--- BEGIN Text excerpt ---

What if you want to use this virtual environment from the command line? Inside of the virtual environment is a Scripts directory with a script to make the necessary changes; the trick is to run the correct script from the working directory. The script to run depends upon whether you are running inside a PowerShell console (my recommendation) or from a command prompt. Change into the working directory and type in the following command (where env is the virtual environment folder)

PowerShell: .\env\Scripts\activate.ps1
Command prompt: env\Scripts\activate.bat

The prompt will change to the name of the virtual environment to show activation has succeeded. You can do everything you would normally do from the command line but now you are running against the virtual environment. To confirm the modules installed are only those you have specified type in ‘pip list’ and the version of Python is the one you specified with ‘python -v’.

Update: It appears I’m not the only one to be looking at virtual environments today, see this article if you want a similar introduction but from the command prompt only.

Storing data between runs

Sometimes there will be a need for your Python scripts to store information between runs. While configuration information is best kept in human readable files (like ini of yaml files) if it is data used internally then a better approach is needed. Unless the data to be stored is just plain text it is usually better long term to use a database for this. On first read, that last statement might seem overkill but a few years down the line when the script has stopped working or you need to extract the data stored within you will curse the decision to go with your own home-rolled file format.

--- END Text excerpt ---
--- BEGIN Data excerpt ---

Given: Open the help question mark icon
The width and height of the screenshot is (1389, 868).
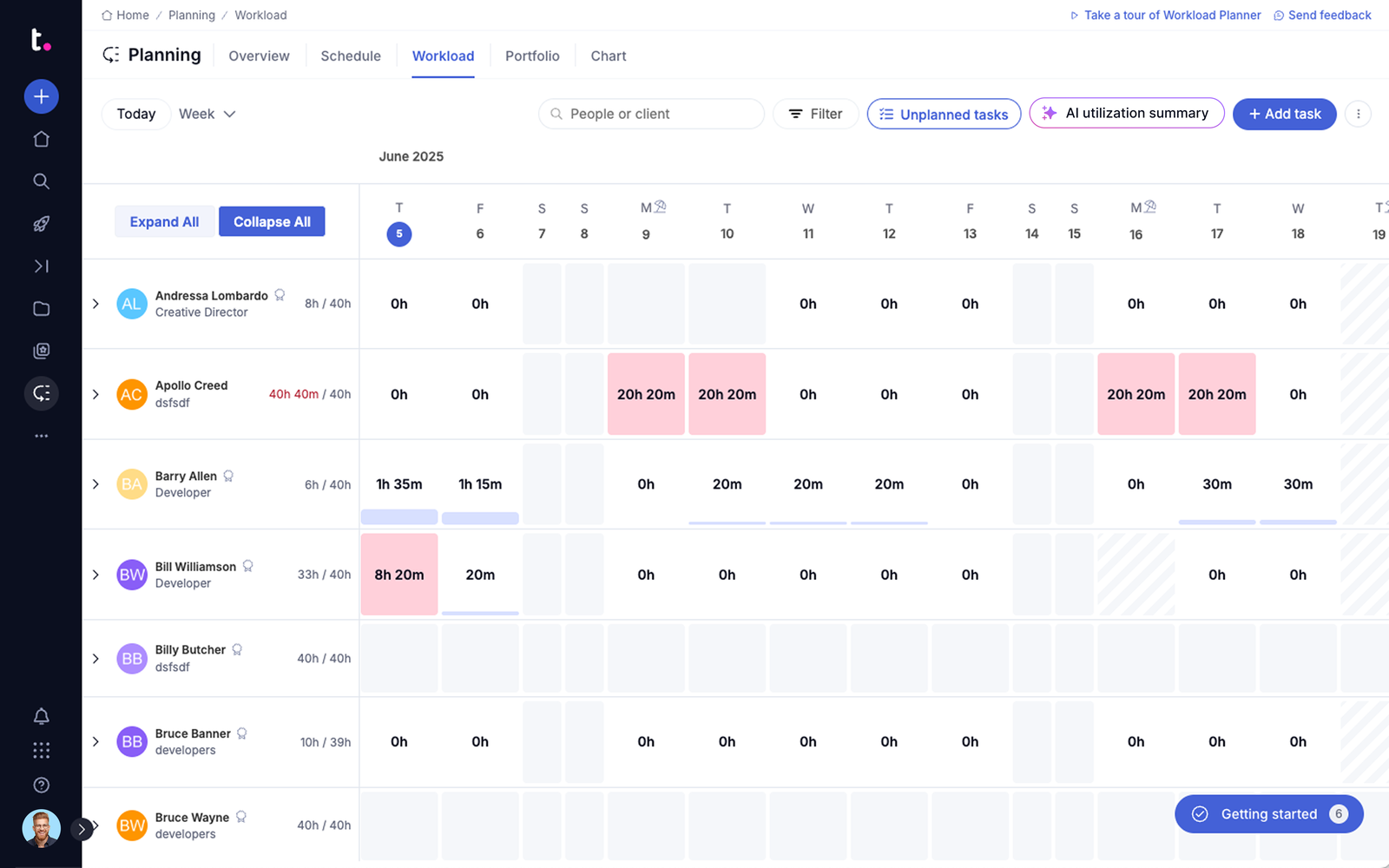Looking at the screenshot, I should tap(41, 786).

--- END Data excerpt ---

> [Instruction 1]:
Reproduce word for word a part of the virtual environment text, beginning at the words "Update: It appears" and stopping after the words "command prompt only.".
> [Instruction 2]:
List every command the virtual environment text tells the reader to type.
The data shown here has no connection to the virtual environment text.

> [Expected answer 1]:
Update: It appears I’m not the only one to be looking at virtual environments today, see this article if you want a similar introduction but from the command prompt only.

> [Expected answer 2]:
- .\env\Scripts\activate.ps1
- env\Scripts\activate.bat
- pip list
- python -v